You might enjoy the book "Goat Song" by Brad Kessler.  It is about his and his wife's first year with goats.  He talks a lot about the history of herding and of taking his goats into the woods to browse every day.  It is a sweet book.  It just came out this year.


----------



## beefy (Sep 3, 2009)

i would love to let mine free range but they wont unless i stay right with them. if i try to sneak off they start crying and come looking for me. so i have to put them in a fenced in area.


----------



## skyesrocket (Sep 3, 2009)

"We thought we might try supervised free-roaming."

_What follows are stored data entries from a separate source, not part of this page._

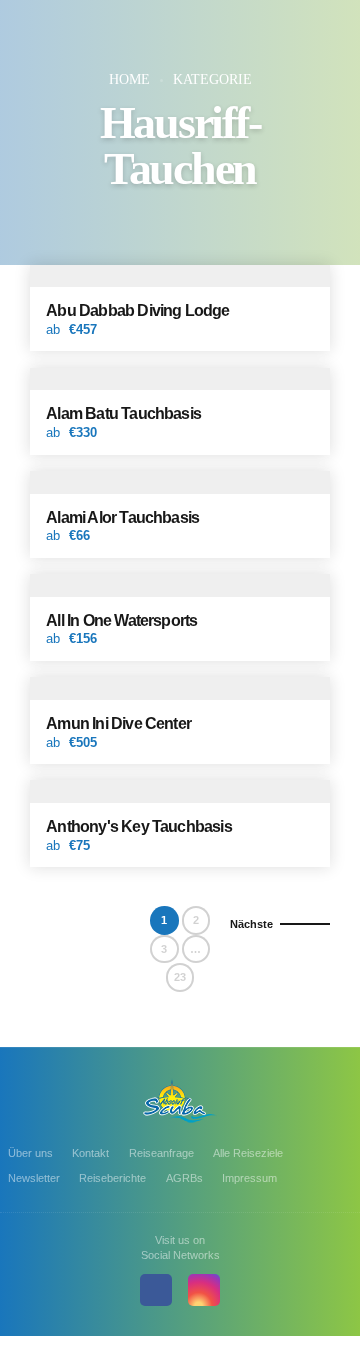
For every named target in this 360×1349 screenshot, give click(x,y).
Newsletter (34, 1178)
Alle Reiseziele (248, 1153)
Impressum (249, 1178)
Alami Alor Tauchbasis (122, 517)
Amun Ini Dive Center (118, 723)
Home (129, 79)
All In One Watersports (121, 620)
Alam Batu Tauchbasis (123, 413)
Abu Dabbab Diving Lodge (137, 310)
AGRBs (184, 1178)
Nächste (251, 924)
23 (180, 977)
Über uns (30, 1153)
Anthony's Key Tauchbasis (139, 826)
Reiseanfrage (161, 1153)
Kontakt (90, 1153)
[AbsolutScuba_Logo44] (180, 1100)
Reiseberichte (112, 1178)
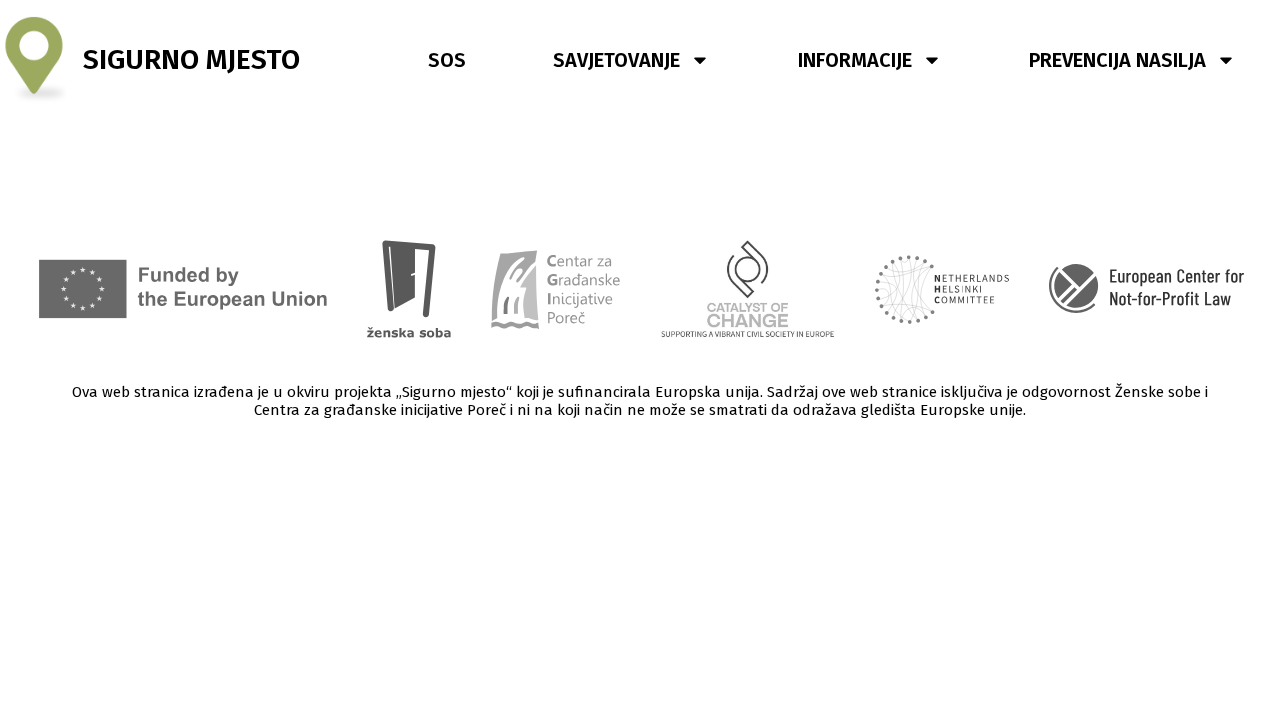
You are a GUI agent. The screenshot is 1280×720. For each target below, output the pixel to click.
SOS (447, 60)
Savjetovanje (616, 60)
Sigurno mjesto (191, 59)
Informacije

   That is one of the joys of goat keeping. It does depend on your goats and how friendly they are towards you. Actually as long as your alpha female is people friendly and will follow you the rest of your herd will follow her.
   Maybe you could let us know more about what it is you want to do and how many goats you have.


----------



## fadetopurple (Sep 3, 2009)

-


----------



## ohiofarmgirl (Sep 3, 2009)

i'd say fence just to protect them from dogs and such... you could do mobile electric and move them around???


----------



## warthog (Sep 3, 2009)

The book sounds wonderful, I will try and search it out.

I was hoping to try the free roaming today, but had to be out most of the time, 6 hour round trip getting hay. Ah Belize is wonderful

I will give it a go over the next few days, I am concerned about all my lovely plants and flowers I have around the house, but we will see.

I am lucky in that our neighbours are quite a distance away and that we don't get any stray dogs, our own dogs will not allow that.

Our dogs are quite fiendly to all our animals, and I am sure they will be with the goats once they are used to them roaming free.  But all will be supervised.

If things don't go as I wish, I will consider using a portable fence of some sort, electric is not really an option for me, we are solar powered and completely off grid.  I don't think we could support the extra load and I would be worried if for some reason the solar failed when we were not about.

This is all going to be a learning curve and a little scary

BTW what is a LGD and an Akbash, just curious.

I will let you all know how we get on.


----------



## lupinfarm (Sep 3, 2009)

Livestock Guardian Dog 

andd.. This is what an Akbash is, they are a type of LGD. 

We have a breeder 2 roads over whose breeding stock roam the 700 acres with his animals. 

And also roam onto my property -_-

http://en.wikipedia.org/wiki/Akbash_Dog


----------



## ohiofarmgirl (Sep 4, 2009)

yep big ol livestock guardian dogs - some breeds are still hardwired enough to do a great job of this. with just a smidgen of training you can have the dog live with the flock/herd. a regular old dog may or may not work the same - but these breeds are really something. as for me, a favor an Anatolian - our next dog for sure


so umm.. geez... be VERY careful with your friendly dogs. check out the predators section on byc for examples of folks who couldnt believe Mr. Fluffypants was really a killer.  dogs cant resist things that smell like poop and run when chased. so good for you for supervising! but dont turn your back. 

and yep those goaties will find your flowers

;-)

and here's the good news - there are solar electric fences! might want to give it a look just to see your options.

happy friday!


----------



## warthog (Sep 4, 2009)

Thanks for the info about solar electric fences, I will check into it.

This afternoon I let out my little ones.

The two dogs we have are both x breeds one is a rottweiler/german shepherd cross (nutuered male) and the other is a bull mastif/german shepherd cross (spayed female), although I think she is a little of everything:

I took them into a bush area (a chair for myself) and sat with them, wasn't long before they were in my garden area, only yards from the dogs.  So a watched very closely, the dogs showed no interest at all.  They got a little more curious as time went on, but with the usual commands of sit, stay and no, they just went back to sleep.

However, Pepper my oldest doe (5months), she is the bully of my small herd (4).  Decided trying to head-butt the dogs would be fun, she got her nose slapped and the dogs just turned away not at all interested.

Now I know that this needs a close eye, because the dogs may just turn.

It was fun to see the goats running and jumping about like something possessed, they really dig enjoy their freedom.

So in small doses I will tie them out and let them roam all of course supervised.

I really do feel that given time and patience the dogs will take care of the goats, just like they do the chickens and cats. 


I will keep you all updated.


----------



## skyesrocket (Sep 4, 2009)

It sounds like they had a good time. Keep a collar or short tether on your lead goat and that way when they do get into the garden you can just lead her away from it and the others should follow. They might complain about it, but if you keep walking away they will follow.


----------



## ohiofarmgirl (Sep 5, 2009)

hey! i just love the idea of you sitting out there in your chair with them goats! yay!

earlier this summer i assigned myself the job of "duckling lifeguard" when they were in the kiddie pool we got for them. i loved it - nothing like watching splishin and splashin to make a happy summer day... and of course a cool and refreshing drink was a requirement...i'd recommend that for yer goat watchin too
;-)

yay also for your good dogs! i have two brontosaurus sized german shepherd who help me with all the critters. the goats try and bonk them too..and the chickens.. crazy goats!


----------